Both the APA and FDA guidelines confirm clinical observations dating from Impastato's earliest ECT research. "The most favorable results," he wrote with Almansi in 1940, "have been obtained in cases of recent onset, in catatonic and depressive stupor, and in the group of schizoid-depressives." This seminal appraisal was published within months of Impastato's historic first treatment, which had proceeded without the sanction of his North American peers. Today in the United States, a refined ECT is the frontline therapy for an estimated 100,000 patients a year.

== First ECT in America ==
In his History of the Use of EST in the United States, Impastato describes his first treatment. The procedure takes place after experimentation has been completed and while the search for a hospital venue is underway. Impastato uses the older designation "EST," since at the time the terms "electroshock" and "electrofit" were not yet superseded by the "ECT" acronym for electroconvulsive therapy:

Then in Jan 1940 I was revisited by the father of a schizophrenic patient who, seeing that his [29-year-old] daughter was becoming progressively worse, asked me if there was anything new, any new discovery that might arrest the course of her illness. As he put it, "It doesn't matter to me how dangerous the method might be, even if it should kill her, give it to her for I want her to get well if possible." His saying all this encouraged me to treat her and she became the first patient in the U.S. to receive EST. We gave her the first treatment in my office at 27 W. 55th St. ... We have her chart which I enclose showing the electric parameters we used to give her the first treatment.

Zigmond Lebensohn, MD, provides specifics in his account of the event in Comprehensive Psychiatry:

"Dr Impastato's records reveal the following handwritten entry for January 7, 1940: 'Volts 70, T-.1 sec MA 400. Had delayed (15sec?) reaction during apnea, face flushed, eyes opened, normal expression–looking forward, no breathing.' This treatment was administered by Dr. Impastato on a Sunday morning in his office."

Impastato's 55th Street office also served as his residence, which offered a chance opportunity for Sunday callers. His colleague, Dr. Renato Almansi, was not present during the procedure, arranged spontaneously after the unscheduled visit and the desperate plea of the patient's father. The facilities and patient's records were at hand for her examination and treatment. Impastato's wife Jane, a registered nurse, would have assisted. It was certainly not unlawful for Impastato to proceed with the controversial therapy outside an official clinical setting, but it required a high degree of confidence. Medical institutions on the east coast had so far denied support for ECT research, and he ran the risk of professional censure. Almansi later felt that the human urgency of the circumstances played a large part in the "precipitous" nature of the episode, among the more dramatic in the treatment's history.

The treatment itself matched the initial 70 volts given by Ugo Cerletti in his first ECT three years earlier in Rome. In both Impastato's and Cerletti's patients this voltage elicited a petit mal seizure. Cerletti's patient responded by speaking coherently for the first time in years. Cerletti went on to induce a grand mal seizure in the patient at a higher voltage before concluding the treatment. Impastato's single-stage petit mal procedure required only one assistant besides the operator to ensure patient safety.
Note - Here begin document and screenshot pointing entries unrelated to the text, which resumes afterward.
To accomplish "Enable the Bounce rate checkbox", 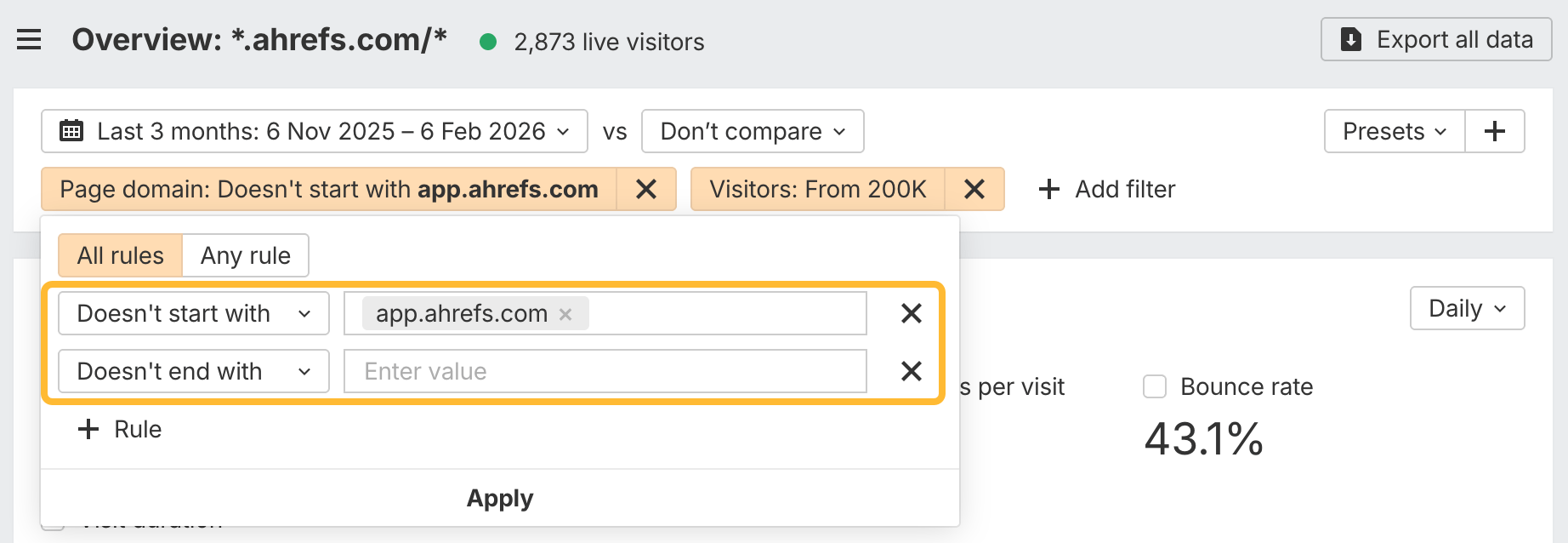I will click(x=1155, y=387).
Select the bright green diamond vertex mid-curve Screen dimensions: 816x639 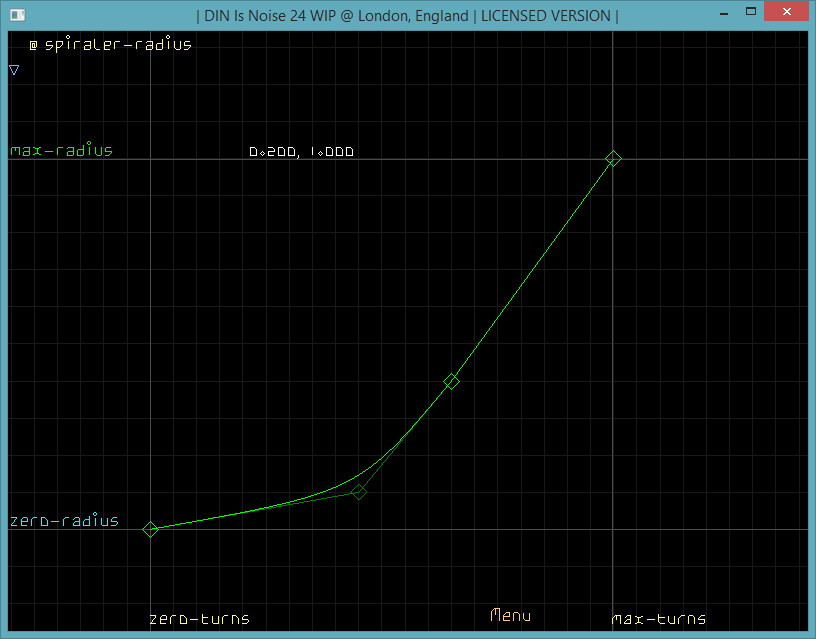point(451,381)
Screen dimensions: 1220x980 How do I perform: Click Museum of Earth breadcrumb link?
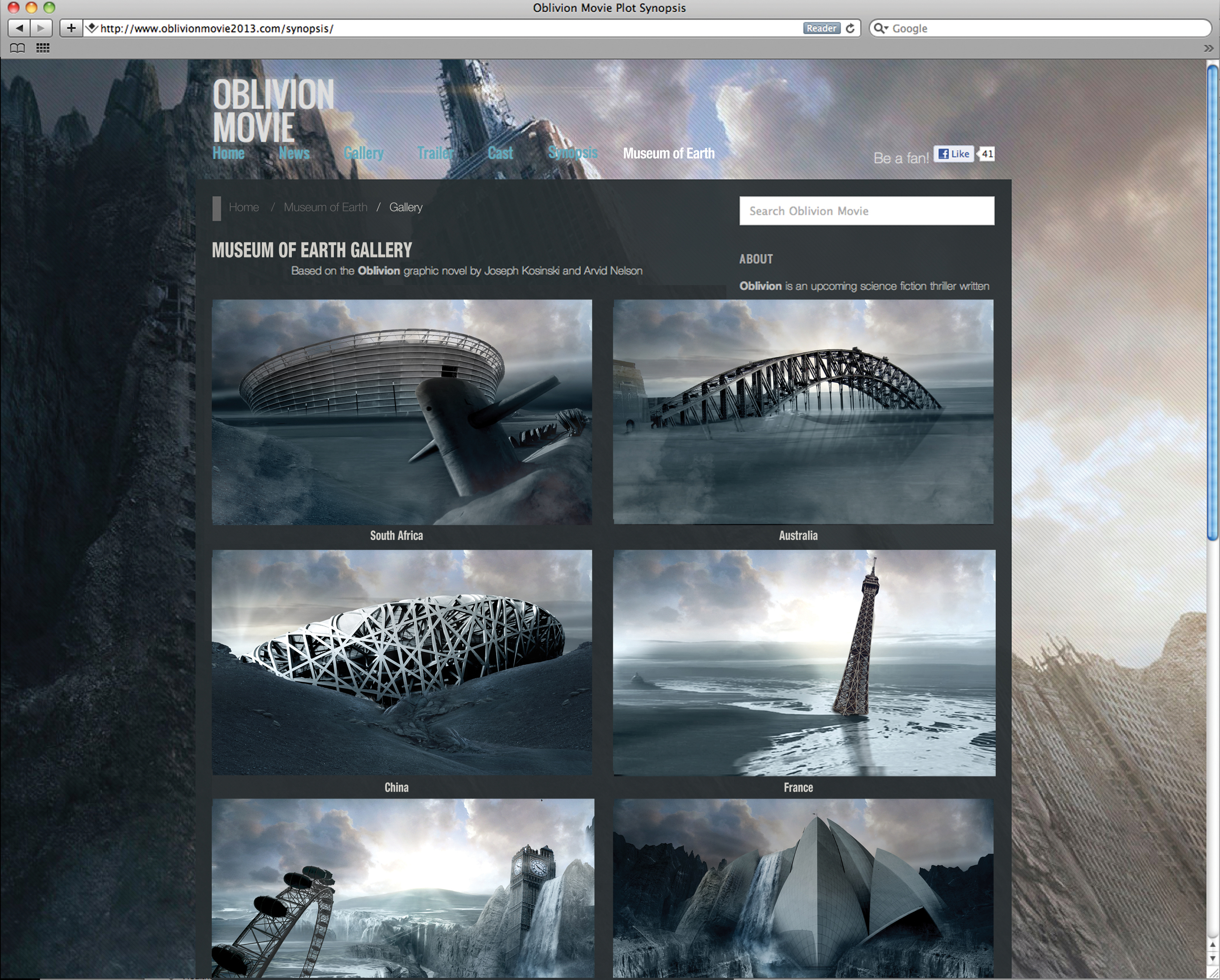325,207
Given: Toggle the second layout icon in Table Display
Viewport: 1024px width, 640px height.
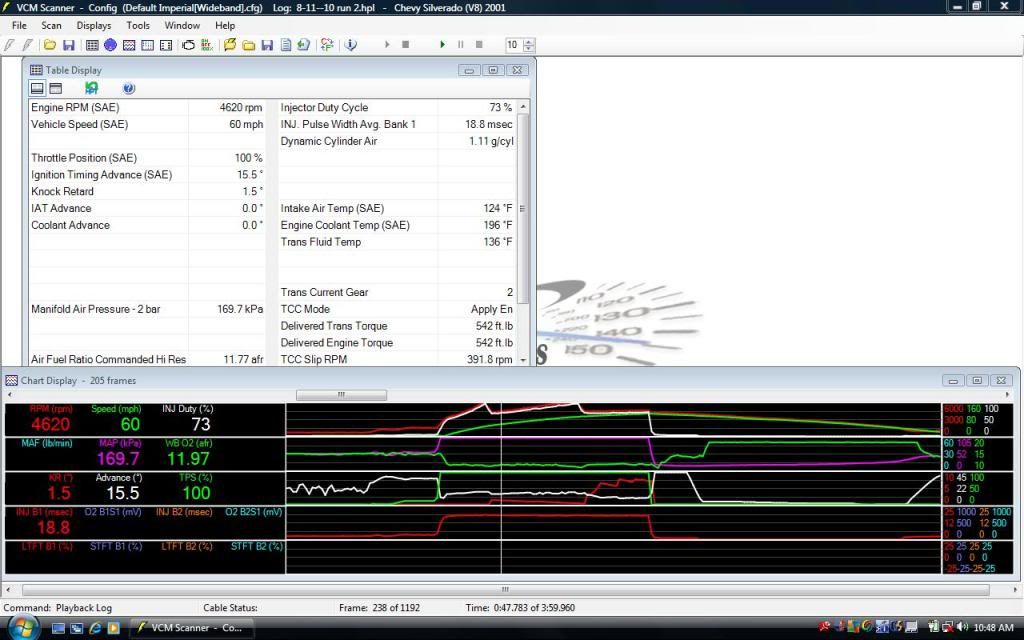Looking at the screenshot, I should coord(56,88).
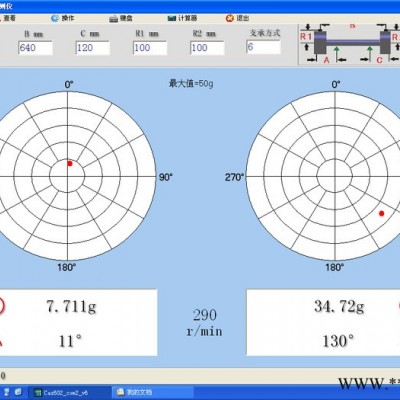Click the 计算器 text label

(187, 18)
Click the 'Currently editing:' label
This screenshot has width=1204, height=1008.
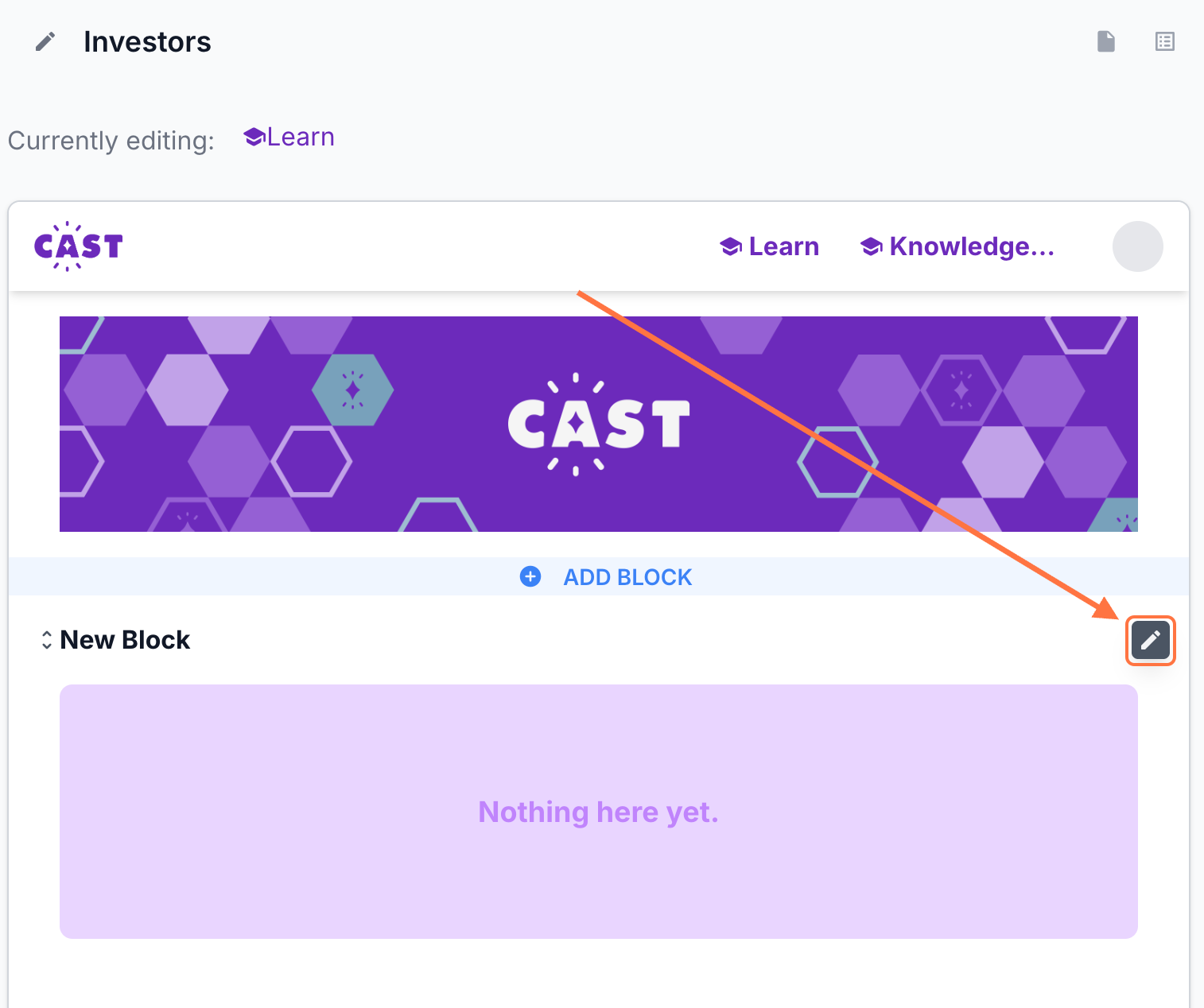click(x=111, y=141)
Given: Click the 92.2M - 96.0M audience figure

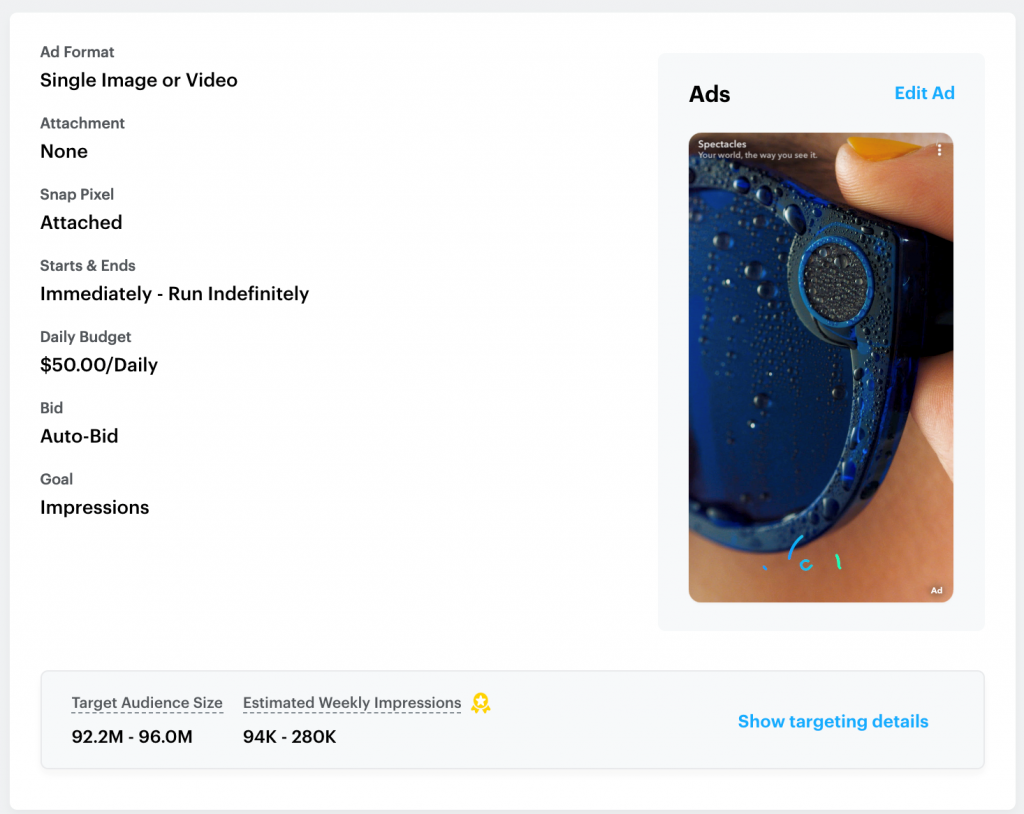Looking at the screenshot, I should click(x=132, y=737).
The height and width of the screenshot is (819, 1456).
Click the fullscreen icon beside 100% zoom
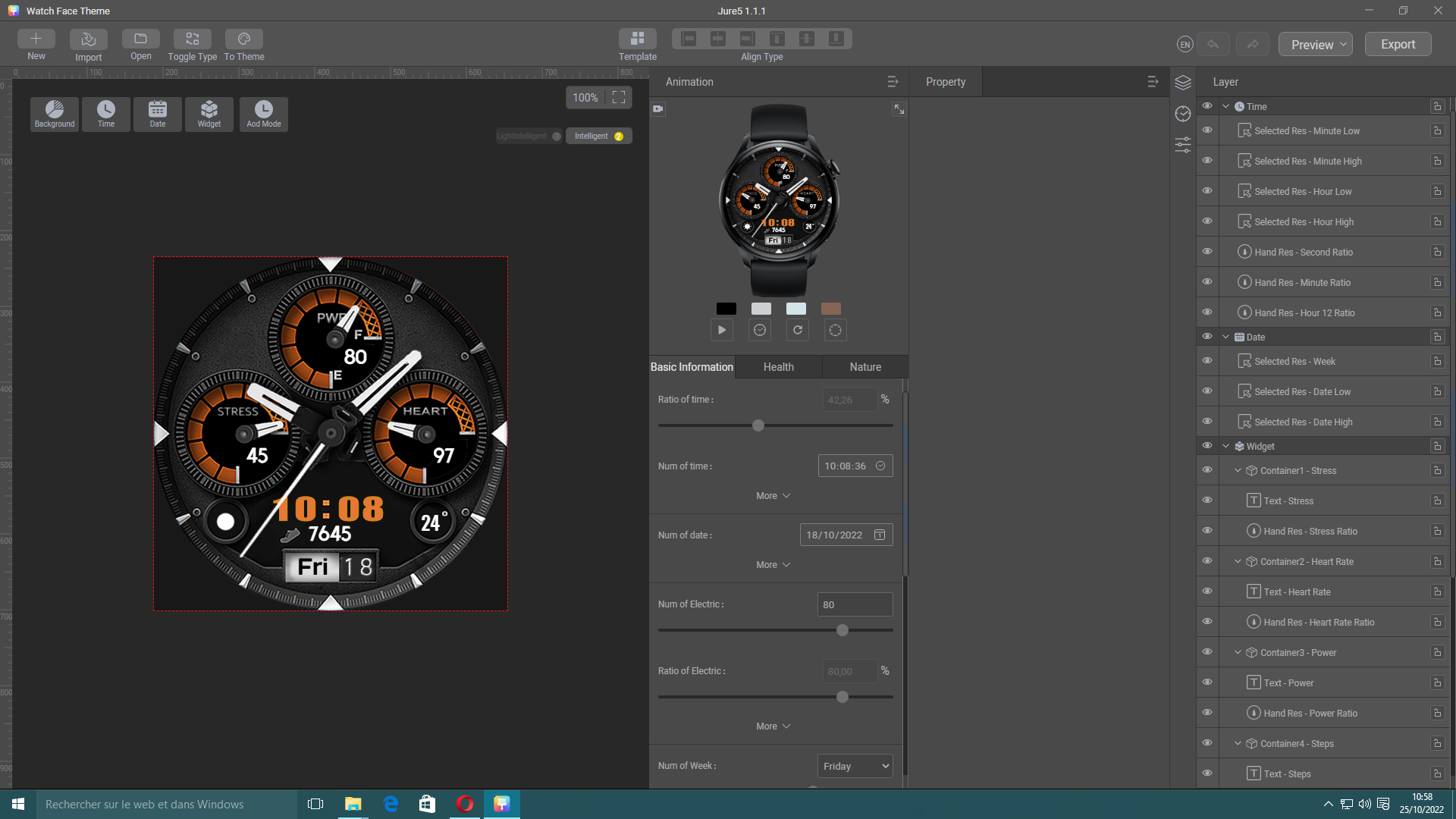pos(619,98)
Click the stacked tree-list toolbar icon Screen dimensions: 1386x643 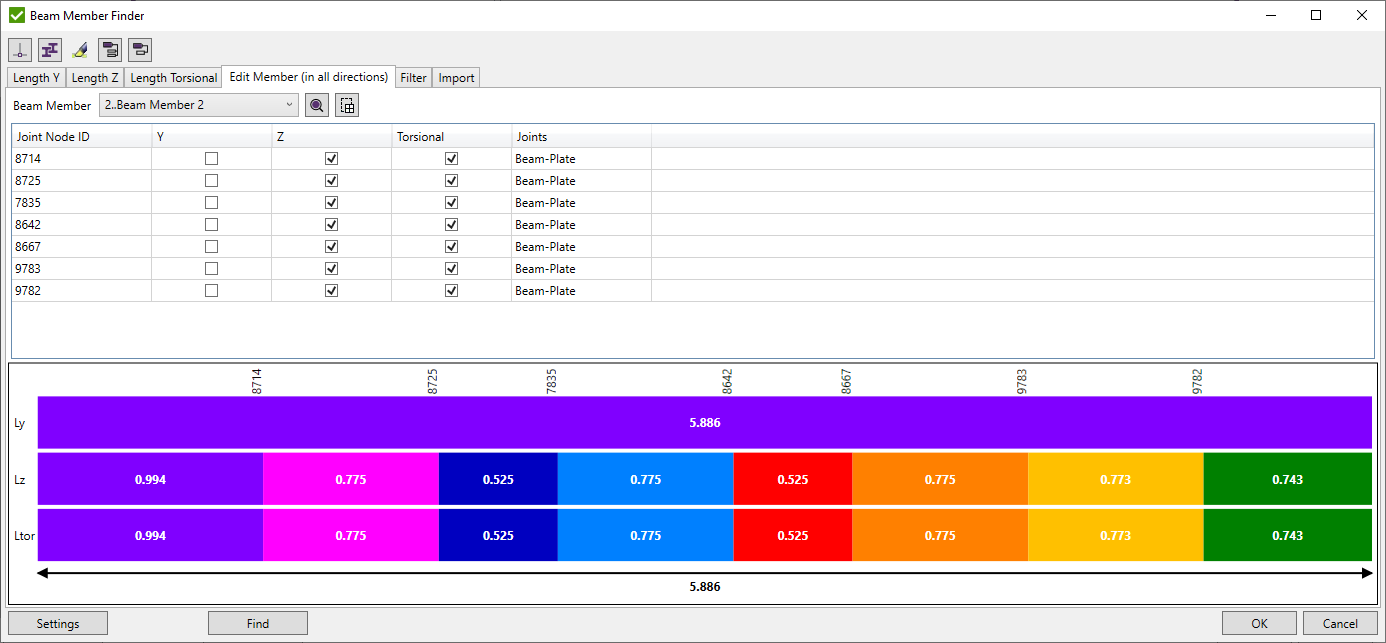click(110, 49)
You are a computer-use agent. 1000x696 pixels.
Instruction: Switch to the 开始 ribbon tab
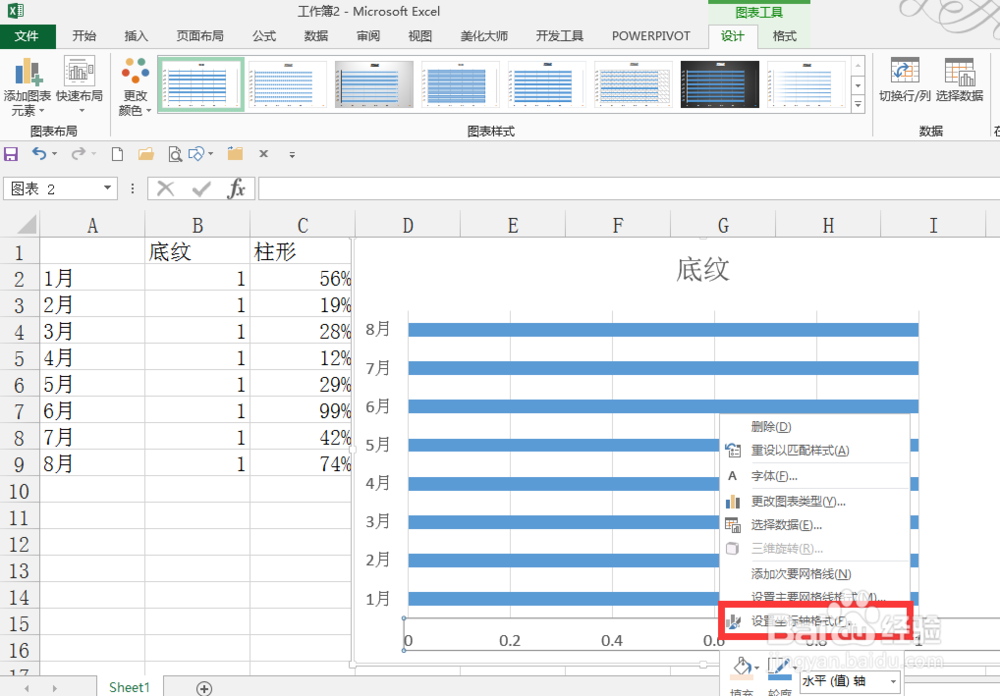coord(84,36)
Writing in the American Psychiatric Association's newsletter, Psychiatric News, Lucy Ozarin, MD, reviews the competing claims for the first ECT in the United States made by Drs. Douglas Goldman and Victor Gonda. She points out that "none of these claims is supported by historical documentation." By contrast, she cites the "compelling" case made by Impastato's chart for his first ECT patient, dated January 7, 1940, which is on file with his papers in the Library and Archives of the American Psychiatric Association in Arlington, Virginia. She concludes: "In the absence of primary-source evidence to the contrary, or a differing interpolation of Impastato's file, this document would appear to identify the first ECT treatment given to a human subject in the U.S."